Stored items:
○ ○ ○
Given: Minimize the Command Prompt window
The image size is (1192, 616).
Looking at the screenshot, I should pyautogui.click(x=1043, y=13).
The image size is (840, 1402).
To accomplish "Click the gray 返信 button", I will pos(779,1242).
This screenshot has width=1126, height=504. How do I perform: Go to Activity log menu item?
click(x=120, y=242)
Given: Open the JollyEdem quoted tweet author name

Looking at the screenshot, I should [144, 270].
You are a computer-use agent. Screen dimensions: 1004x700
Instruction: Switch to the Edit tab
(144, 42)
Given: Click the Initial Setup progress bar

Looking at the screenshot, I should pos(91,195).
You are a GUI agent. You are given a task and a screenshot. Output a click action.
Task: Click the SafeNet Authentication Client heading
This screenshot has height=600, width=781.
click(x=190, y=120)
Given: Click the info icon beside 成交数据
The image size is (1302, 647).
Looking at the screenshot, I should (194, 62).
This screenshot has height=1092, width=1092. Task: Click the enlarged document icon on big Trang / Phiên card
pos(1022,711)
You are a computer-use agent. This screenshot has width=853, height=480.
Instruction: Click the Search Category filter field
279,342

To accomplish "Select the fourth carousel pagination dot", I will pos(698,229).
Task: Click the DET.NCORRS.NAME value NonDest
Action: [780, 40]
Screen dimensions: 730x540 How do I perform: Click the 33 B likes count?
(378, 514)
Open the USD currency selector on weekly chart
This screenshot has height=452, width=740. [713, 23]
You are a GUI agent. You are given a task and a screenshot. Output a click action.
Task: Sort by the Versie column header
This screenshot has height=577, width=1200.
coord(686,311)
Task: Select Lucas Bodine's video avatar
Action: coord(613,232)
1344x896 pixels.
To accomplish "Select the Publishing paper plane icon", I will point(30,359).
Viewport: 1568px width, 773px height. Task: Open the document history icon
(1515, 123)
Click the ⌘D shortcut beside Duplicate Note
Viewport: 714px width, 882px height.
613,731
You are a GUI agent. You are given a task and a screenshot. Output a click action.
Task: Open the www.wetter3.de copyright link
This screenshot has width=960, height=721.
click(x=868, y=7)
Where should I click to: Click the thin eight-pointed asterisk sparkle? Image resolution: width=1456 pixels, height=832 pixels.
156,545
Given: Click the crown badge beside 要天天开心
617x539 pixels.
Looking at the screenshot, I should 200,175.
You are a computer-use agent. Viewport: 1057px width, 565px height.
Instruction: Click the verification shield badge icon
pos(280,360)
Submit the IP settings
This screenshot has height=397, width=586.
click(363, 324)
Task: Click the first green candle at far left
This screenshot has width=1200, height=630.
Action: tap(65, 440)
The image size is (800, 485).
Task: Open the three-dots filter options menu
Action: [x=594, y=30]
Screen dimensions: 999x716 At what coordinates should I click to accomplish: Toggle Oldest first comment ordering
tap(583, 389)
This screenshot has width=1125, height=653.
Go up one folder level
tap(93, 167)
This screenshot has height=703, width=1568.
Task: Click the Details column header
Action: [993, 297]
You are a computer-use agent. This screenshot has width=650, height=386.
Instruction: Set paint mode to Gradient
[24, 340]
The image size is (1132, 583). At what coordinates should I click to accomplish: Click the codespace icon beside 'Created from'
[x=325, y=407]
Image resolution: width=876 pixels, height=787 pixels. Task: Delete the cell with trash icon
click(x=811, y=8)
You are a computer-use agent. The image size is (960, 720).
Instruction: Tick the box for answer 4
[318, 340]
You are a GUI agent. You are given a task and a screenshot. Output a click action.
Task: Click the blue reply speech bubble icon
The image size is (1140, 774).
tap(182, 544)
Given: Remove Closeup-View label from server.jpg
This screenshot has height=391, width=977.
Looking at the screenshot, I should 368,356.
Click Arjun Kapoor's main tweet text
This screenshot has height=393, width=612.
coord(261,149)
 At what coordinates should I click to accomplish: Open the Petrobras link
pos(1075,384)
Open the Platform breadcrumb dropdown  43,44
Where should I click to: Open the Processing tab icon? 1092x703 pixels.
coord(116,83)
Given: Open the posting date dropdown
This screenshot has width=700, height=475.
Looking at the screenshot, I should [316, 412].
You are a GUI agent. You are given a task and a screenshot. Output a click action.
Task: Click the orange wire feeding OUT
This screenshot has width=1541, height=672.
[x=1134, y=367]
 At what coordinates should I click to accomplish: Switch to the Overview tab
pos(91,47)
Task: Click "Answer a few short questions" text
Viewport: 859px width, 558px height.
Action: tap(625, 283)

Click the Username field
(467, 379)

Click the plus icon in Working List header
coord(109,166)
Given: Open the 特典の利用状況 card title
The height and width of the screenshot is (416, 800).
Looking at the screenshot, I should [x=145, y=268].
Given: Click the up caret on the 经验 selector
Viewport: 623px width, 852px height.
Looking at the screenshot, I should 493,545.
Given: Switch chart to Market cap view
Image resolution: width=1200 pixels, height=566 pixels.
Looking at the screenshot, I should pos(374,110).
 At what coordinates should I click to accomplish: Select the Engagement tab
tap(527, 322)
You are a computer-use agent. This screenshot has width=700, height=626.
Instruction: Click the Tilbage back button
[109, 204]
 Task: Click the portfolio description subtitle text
○ ○ ○
**What you are asked to do**: Give back each entry above precisely as it was written.

**Problem solution**:
Given: Minimize the Command Prompt window
The image size is (1192, 616).
Looking at the screenshot, I should pyautogui.click(x=1043, y=13).
The image size is (840, 1402).
To accomplish "Click the gray 返信 button", I will pos(779,1242).
This screenshot has width=1126, height=504. How do I perform: Go to Activity log menu item?
click(x=120, y=242)
Given: Open the JollyEdem quoted tweet author name

Looking at the screenshot, I should [144, 270].
You are a computer-use agent. Screen dimensions: 1004x700
Instruction: Switch to the Edit tab
(144, 42)
Given: Click the Initial Setup progress bar

Looking at the screenshot, I should pos(91,195).
You are a GUI agent. You are given a task and a screenshot. Output a click action.
Task: Click the SafeNet Authentication Client heading
This screenshot has height=600, width=781.
click(x=190, y=120)
Given: Click the info icon beside 成交数据
The image size is (1302, 647).
Looking at the screenshot, I should (194, 62).
This screenshot has height=1092, width=1092. Task: Click the enlarged document icon on big Trang / Phiên card
pos(1022,711)
You are a computer-use agent. This screenshot has width=853, height=480.
Instruction: Click the Search Category filter field
279,342

To accomplish "Select the fourth carousel pagination dot", I will pos(698,229).
Task: Click the DET.NCORRS.NAME value NonDest
Action: [780, 40]
Screen dimensions: 730x540 How do I perform: Click the 33 B likes count?
(378, 514)
Open the USD currency selector on weekly chart
This screenshot has height=452, width=740. [713, 23]
You are a GUI agent. You are given a task and a screenshot. Output a click action.
Task: Sort by the Versie column header
This screenshot has height=577, width=1200.
coord(686,311)
Task: Select Lucas Bodine's video avatar
Action: coord(613,232)
1344x896 pixels.
To accomplish "Select the Publishing paper plane icon", I will point(30,359).
Viewport: 1568px width, 773px height. Task: Open the document history icon
(1515, 123)
Click the ⌘D shortcut beside Duplicate Note
Viewport: 714px width, 882px height.
613,731
You are a GUI agent. You are given a task and a screenshot. Output a click action.
Task: Open the www.wetter3.de copyright link
This screenshot has width=960, height=721.
click(x=868, y=7)
Where should I click to: Click the thin eight-pointed asterisk sparkle? Image resolution: width=1456 pixels, height=832 pixels.
156,545
Given: Click the crown badge beside 要天天开心
617x539 pixels.
Looking at the screenshot, I should 200,175.
You are a computer-use agent. Viewport: 1057px width, 565px height.
Instruction: Click the verification shield badge icon
pos(280,360)
Submit the IP settings
This screenshot has height=397, width=586.
click(363, 324)
Task: Click the first green candle at far left
This screenshot has width=1200, height=630.
Action: tap(65, 440)
The image size is (800, 485).
Task: Open the three-dots filter options menu
Action: [x=594, y=30]
Screen dimensions: 999x716 At what coordinates should I click to accomplish: Toggle Oldest first comment ordering
tap(583, 389)
This screenshot has width=1125, height=653.
Go up one folder level
tap(93, 167)
This screenshot has height=703, width=1568.
Task: Click the Details column header
Action: [993, 297]
You are a computer-use agent. This screenshot has width=650, height=386.
Instruction: Set paint mode to Gradient
[24, 340]
The image size is (1132, 583). At what coordinates should I click to accomplish: Click the codespace icon beside 'Created from'
[x=325, y=407]
Image resolution: width=876 pixels, height=787 pixels. Task: Delete the cell with trash icon
click(x=811, y=8)
You are a computer-use agent. The image size is (960, 720).
Instruction: Tick the box for answer 4
[318, 340]
You are a GUI agent. You are given a task and a screenshot. Output a click action.
Task: Click the blue reply speech bubble icon
The image size is (1140, 774).
tap(182, 544)
Given: Remove Closeup-View label from server.jpg
This screenshot has height=391, width=977.
Looking at the screenshot, I should 368,356.
Click Arjun Kapoor's main tweet text
This screenshot has height=393, width=612.
coord(261,149)
 At what coordinates should I click to accomplish: Open the Petrobras link
pos(1075,384)
Open the Platform breadcrumb dropdown  43,44
Where should I click to: Open the Processing tab icon? 1092x703 pixels.
coord(116,83)
Given: Open the posting date dropdown
This screenshot has width=700, height=475.
Looking at the screenshot, I should [316, 412].
You are a GUI agent. You are given a task and a screenshot. Output a click action.
Task: Click the orange wire feeding OUT
This screenshot has width=1541, height=672.
[x=1134, y=367]
 At what coordinates should I click to accomplish: Switch to the Overview tab
pos(91,47)
Task: Click "Answer a few short questions" text
Viewport: 859px width, 558px height.
Action: tap(625, 283)

Click the Username field
(467, 379)

Click the plus icon in Working List header
coord(109,166)
Given: Open the 特典の利用状況 card title
The height and width of the screenshot is (416, 800).
Looking at the screenshot, I should [x=145, y=268].
Given: Click the up caret on the 经验 selector
Viewport: 623px width, 852px height.
Looking at the screenshot, I should 493,545.
Given: Switch chart to Market cap view
Image resolution: width=1200 pixels, height=566 pixels.
Looking at the screenshot, I should pos(374,110).
 At what coordinates should I click to accomplish: Select the Engagement tab
tap(527, 322)
You are a computer-use agent. This screenshot has width=700, height=626.
Instruction: Click the Tilbage back button
[109, 204]
 Task: Click the portfolio description subtitle text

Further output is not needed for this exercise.